Once in the cell, the mRNA is converted into spike protein that can be recognised by the immune system. Our immune system then builds an immune response against the spike protein, and learns how to fight off the coronavirus if we encounter it in future.
As most pharmaceutical logistic companies are capable of storing and transporting products at -20°C, it’s relatively easy to store and distribute this vaccine. By contrast, Pfizer’s mRNA COVID-19 vaccine needs to be stored long-term below -60°C, though unopened vials can be stored at freezer temperatures for up to two weeks.
Is it safe and effective?
Phase 3 clinical trials of the vaccine, with over 30,000 participants, showed 94.1% efficacy at preventing COVID-19 as well as complete protection against severe forms of the disease.
Researchers did not identify safety concerns, with the most common side effects being transient pain at the injection site, and headache or tiredness that typically lasted for up to three days.

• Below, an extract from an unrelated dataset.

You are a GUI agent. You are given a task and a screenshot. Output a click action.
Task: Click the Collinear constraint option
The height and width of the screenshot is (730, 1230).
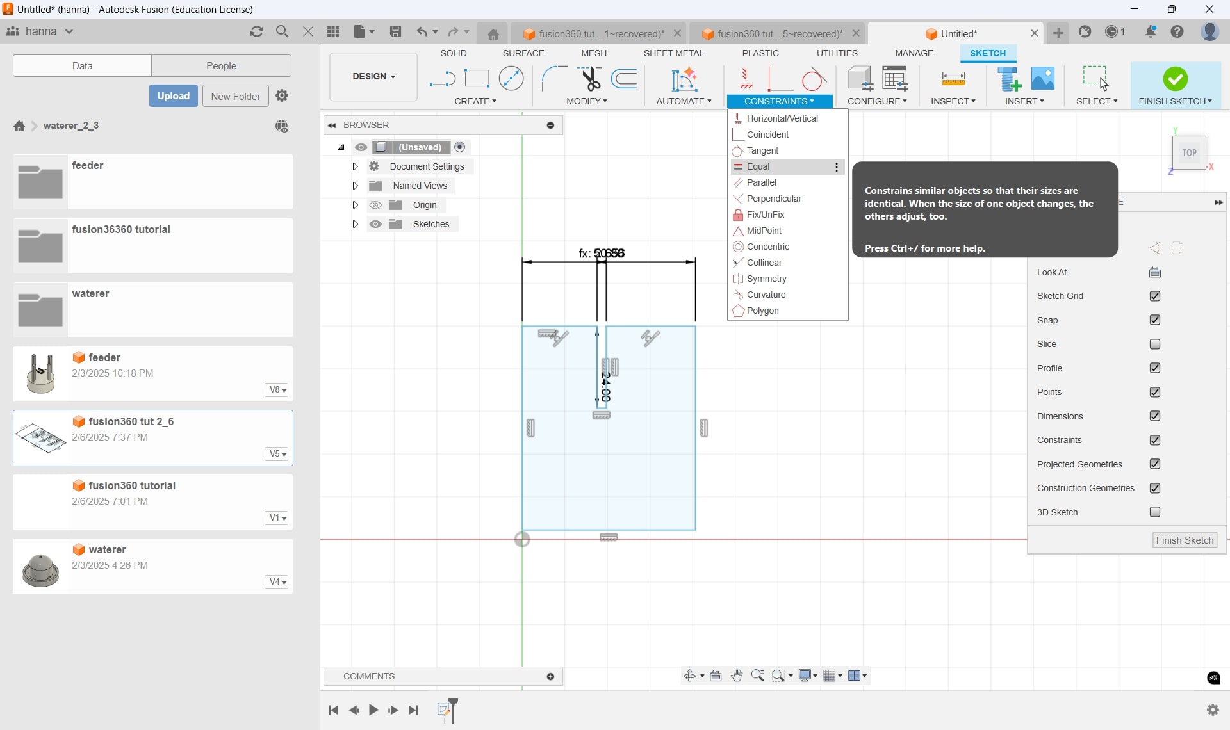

These clinical trials, however, largely occurred prior to the emergence of SARS-CoV-2 variants of concern. These include B.1.1.7, which emerged from the United Kingdom, and B.1.351, first detected in South Africa.
Subsequent studies have investigated the potential for these variants to escape the protection offered by Moderna’s vaccine. Preliminary studies have identified slight, although not significant, reductions in the protection it offers against the B.1.351 variant, originating in South Africa.
In response to this data, Moderna updated its mRNA vaccine formulation to account for the changes in the spike protein present in the B.1.351 variant. In March this year, it started phase 1 and 2 clinical trials to investigate the safety and ability of its variant vaccine to provoke an immune response.
Preliminary, preclinical studies suggest vaccination with the variant vaccine was effective at increasing neutralising antibodies against the B.1.351 variant.
Preclinical studies also suggest a vaccine containing an equal mix of its original vaccine, and the B.1.351 vaccine, was most effective at providing broad cross-variant protection, including against the P.1 variant that originated in Brazil.
In people already fully vaccinated against the original strain, clinical studies demonstrated a booster dose of Moderna’s variant vaccine achieved a higher number of neutralising antibodies against the B.1.351 variant, than simply giving a booster dose of Moderna’s original strain vaccine.
Moderna’s vaccines can be rapidly reformulated to target emerging variants. This is largely thanks to the splendour of the mRNA technology, simply requiring the genetic sequence of the virus.
It’s possible Moderna will be able to update its vaccine to cover future variants of the coronavirus so we can quickly provide people with protection to emerging strains.
This is a move that would not only further secure Australia’s supply of COVID-19 vaccines, but kick start the development of an industry within Australia that has the potential to impact multiple diseases.